The task
Extract the full set of records, then give each one again exactly.
>>>>>
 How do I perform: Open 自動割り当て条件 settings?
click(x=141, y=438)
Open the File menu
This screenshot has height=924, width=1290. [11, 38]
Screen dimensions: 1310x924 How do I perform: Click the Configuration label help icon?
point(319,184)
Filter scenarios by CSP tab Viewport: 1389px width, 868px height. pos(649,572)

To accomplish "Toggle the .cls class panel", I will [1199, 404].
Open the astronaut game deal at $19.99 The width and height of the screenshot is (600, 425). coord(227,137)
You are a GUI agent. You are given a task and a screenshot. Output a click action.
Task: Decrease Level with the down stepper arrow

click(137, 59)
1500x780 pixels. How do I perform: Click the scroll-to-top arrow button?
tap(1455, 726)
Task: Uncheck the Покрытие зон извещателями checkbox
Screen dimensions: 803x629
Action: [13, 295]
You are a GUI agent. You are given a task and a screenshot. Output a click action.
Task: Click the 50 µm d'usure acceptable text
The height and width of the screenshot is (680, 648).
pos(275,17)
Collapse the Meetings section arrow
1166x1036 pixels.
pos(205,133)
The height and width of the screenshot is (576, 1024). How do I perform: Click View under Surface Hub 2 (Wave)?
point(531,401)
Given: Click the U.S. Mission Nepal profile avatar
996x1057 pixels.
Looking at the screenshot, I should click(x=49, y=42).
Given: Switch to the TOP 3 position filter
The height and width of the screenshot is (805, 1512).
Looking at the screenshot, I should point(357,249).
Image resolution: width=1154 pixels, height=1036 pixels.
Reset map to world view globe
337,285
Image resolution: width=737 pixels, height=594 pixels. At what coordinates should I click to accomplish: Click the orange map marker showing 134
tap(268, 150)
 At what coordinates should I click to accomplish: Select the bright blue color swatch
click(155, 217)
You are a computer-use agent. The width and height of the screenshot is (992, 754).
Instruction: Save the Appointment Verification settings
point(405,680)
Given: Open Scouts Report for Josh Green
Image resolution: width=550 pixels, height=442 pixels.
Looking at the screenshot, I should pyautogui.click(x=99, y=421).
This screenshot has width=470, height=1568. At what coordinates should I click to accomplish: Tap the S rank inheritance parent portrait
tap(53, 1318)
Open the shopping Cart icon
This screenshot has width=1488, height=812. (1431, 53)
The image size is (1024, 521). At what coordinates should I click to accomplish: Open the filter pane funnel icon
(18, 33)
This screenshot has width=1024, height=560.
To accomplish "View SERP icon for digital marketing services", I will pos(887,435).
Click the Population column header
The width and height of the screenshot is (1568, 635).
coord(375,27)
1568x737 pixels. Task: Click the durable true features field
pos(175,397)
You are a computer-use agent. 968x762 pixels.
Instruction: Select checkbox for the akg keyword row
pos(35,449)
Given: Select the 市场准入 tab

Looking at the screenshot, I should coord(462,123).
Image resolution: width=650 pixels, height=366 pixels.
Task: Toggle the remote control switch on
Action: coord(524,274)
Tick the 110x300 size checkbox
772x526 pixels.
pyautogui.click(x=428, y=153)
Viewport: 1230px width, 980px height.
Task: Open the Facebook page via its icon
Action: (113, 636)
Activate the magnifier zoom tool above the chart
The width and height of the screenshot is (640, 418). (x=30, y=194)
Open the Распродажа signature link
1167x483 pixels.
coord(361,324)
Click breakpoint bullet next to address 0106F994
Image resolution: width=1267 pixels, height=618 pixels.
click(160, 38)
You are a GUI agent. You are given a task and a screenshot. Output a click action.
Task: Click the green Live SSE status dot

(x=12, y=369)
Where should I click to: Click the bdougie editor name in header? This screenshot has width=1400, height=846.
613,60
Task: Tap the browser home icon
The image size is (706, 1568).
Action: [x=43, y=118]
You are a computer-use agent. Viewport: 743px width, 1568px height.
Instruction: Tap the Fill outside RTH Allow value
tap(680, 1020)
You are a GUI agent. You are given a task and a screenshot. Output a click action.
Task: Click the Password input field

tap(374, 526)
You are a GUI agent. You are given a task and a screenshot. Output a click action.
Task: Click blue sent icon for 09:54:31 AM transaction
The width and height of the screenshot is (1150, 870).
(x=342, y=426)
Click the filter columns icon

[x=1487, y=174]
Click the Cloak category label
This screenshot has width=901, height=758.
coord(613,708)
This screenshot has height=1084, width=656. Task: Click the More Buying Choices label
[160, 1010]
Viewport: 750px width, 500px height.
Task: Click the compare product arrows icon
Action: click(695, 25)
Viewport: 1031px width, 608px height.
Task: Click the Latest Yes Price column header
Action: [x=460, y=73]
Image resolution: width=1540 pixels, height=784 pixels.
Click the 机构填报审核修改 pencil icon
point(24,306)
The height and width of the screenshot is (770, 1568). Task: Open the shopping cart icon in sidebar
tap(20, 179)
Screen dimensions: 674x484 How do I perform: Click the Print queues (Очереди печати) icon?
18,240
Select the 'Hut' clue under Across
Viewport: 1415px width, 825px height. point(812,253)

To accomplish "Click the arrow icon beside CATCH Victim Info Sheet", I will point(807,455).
<<<<<
Finished task
 How do I perform: Open 自動割り当て条件 settings?
click(x=141, y=438)
Open the File menu
This screenshot has height=924, width=1290. [11, 38]
Screen dimensions: 1310x924 How do I perform: Click the Configuration label help icon?
point(319,184)
Filter scenarios by CSP tab Viewport: 1389px width, 868px height. pos(649,572)

To accomplish "Toggle the .cls class panel", I will [1199, 404].
Open the astronaut game deal at $19.99 The width and height of the screenshot is (600, 425). coord(227,137)
You are a GUI agent. You are given a task and a screenshot. Output a click action.
Task: Decrease Level with the down stepper arrow

click(137, 59)
1500x780 pixels. How do I perform: Click the scroll-to-top arrow button?
tap(1455, 726)
Task: Uncheck the Покрытие зон извещателями checkbox
Screen dimensions: 803x629
Action: [13, 295]
You are a GUI agent. You are given a task and a screenshot. Output a click action.
Task: Click the 50 µm d'usure acceptable text
The height and width of the screenshot is (680, 648).
pos(275,17)
Collapse the Meetings section arrow
1166x1036 pixels.
pos(205,133)
The height and width of the screenshot is (576, 1024). How do I perform: Click View under Surface Hub 2 (Wave)?
point(531,401)
Given: Click the U.S. Mission Nepal profile avatar
996x1057 pixels.
Looking at the screenshot, I should click(x=49, y=42).
Given: Switch to the TOP 3 position filter
The height and width of the screenshot is (805, 1512).
Looking at the screenshot, I should point(357,249).
Image resolution: width=1154 pixels, height=1036 pixels.
Reset map to world view globe
337,285
Image resolution: width=737 pixels, height=594 pixels. At what coordinates should I click to accomplish: Click the orange map marker showing 134
tap(268, 150)
 At what coordinates should I click to accomplish: Select the bright blue color swatch
click(155, 217)
You are a computer-use agent. The width and height of the screenshot is (992, 754).
Instruction: Save the Appointment Verification settings
point(405,680)
Given: Open Scouts Report for Josh Green
Image resolution: width=550 pixels, height=442 pixels.
Looking at the screenshot, I should pyautogui.click(x=99, y=421).
This screenshot has width=470, height=1568. At what coordinates should I click to accomplish: Tap the S rank inheritance parent portrait
tap(53, 1318)
Open the shopping Cart icon
This screenshot has width=1488, height=812. (1431, 53)
The image size is (1024, 521). At what coordinates should I click to accomplish: Open the filter pane funnel icon
(18, 33)
This screenshot has width=1024, height=560.
To accomplish "View SERP icon for digital marketing services", I will pos(887,435).
Click the Population column header
The width and height of the screenshot is (1568, 635).
coord(375,27)
1568x737 pixels. Task: Click the durable true features field
pos(175,397)
You are a computer-use agent. 968x762 pixels.
Instruction: Select checkbox for the akg keyword row
pos(35,449)
Given: Select the 市场准入 tab

Looking at the screenshot, I should coord(462,123).
Image resolution: width=650 pixels, height=366 pixels.
Task: Toggle the remote control switch on
Action: coord(524,274)
Tick the 110x300 size checkbox
772x526 pixels.
pyautogui.click(x=428, y=153)
Viewport: 1230px width, 980px height.
Task: Open the Facebook page via its icon
Action: (113, 636)
Activate the magnifier zoom tool above the chart
The width and height of the screenshot is (640, 418). (x=30, y=194)
Open the Распродажа signature link
1167x483 pixels.
coord(361,324)
Click breakpoint bullet next to address 0106F994
Image resolution: width=1267 pixels, height=618 pixels.
click(160, 38)
You are a GUI agent. You are given a task and a screenshot. Output a click action.
Task: Click the green Live SSE status dot

(x=12, y=369)
Where should I click to: Click the bdougie editor name in header? This screenshot has width=1400, height=846.
613,60
Task: Tap the browser home icon
The image size is (706, 1568).
Action: [x=43, y=118]
You are a computer-use agent. Viewport: 743px width, 1568px height.
Instruction: Tap the Fill outside RTH Allow value
tap(680, 1020)
You are a GUI agent. You are given a task and a screenshot. Output a click action.
Task: Click the Password input field

tap(374, 526)
You are a GUI agent. You are given a task and a screenshot. Output a click action.
Task: Click blue sent icon for 09:54:31 AM transaction
The width and height of the screenshot is (1150, 870).
(x=342, y=426)
Click the filter columns icon

[x=1487, y=174]
Click the Cloak category label
This screenshot has width=901, height=758.
coord(613,708)
This screenshot has height=1084, width=656. Task: Click the More Buying Choices label
[160, 1010]
Viewport: 750px width, 500px height.
Task: Click the compare product arrows icon
Action: click(695, 25)
Viewport: 1031px width, 608px height.
Task: Click the Latest Yes Price column header
Action: [x=460, y=73]
Image resolution: width=1540 pixels, height=784 pixels.
Click the 机构填报审核修改 pencil icon
point(24,306)
The height and width of the screenshot is (770, 1568). Task: Open the shopping cart icon in sidebar
tap(20, 179)
Screen dimensions: 674x484 How do I perform: Click the Print queues (Очереди печати) icon?
18,240
Select the 'Hut' clue under Across
Viewport: 1415px width, 825px height. point(812,253)

To accomplish "Click the arrow icon beside CATCH Victim Info Sheet", I will point(807,455).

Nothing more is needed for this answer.